To do:
Your answer must be an exact copy of the lines from the one holding "600x420 pixels." through the last line of the entries below, with nothing added.

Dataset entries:
◆ ◆ ◆ ◆

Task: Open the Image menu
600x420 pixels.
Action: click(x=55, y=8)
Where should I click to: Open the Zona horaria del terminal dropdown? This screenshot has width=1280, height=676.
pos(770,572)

◆ ◆ ◆ ◆

Task solution:
600x420 pixels.
Action: click(x=55, y=8)
Where should I click to: Open the Zona horaria del terminal dropdown? This screenshot has width=1280, height=676.
pos(770,572)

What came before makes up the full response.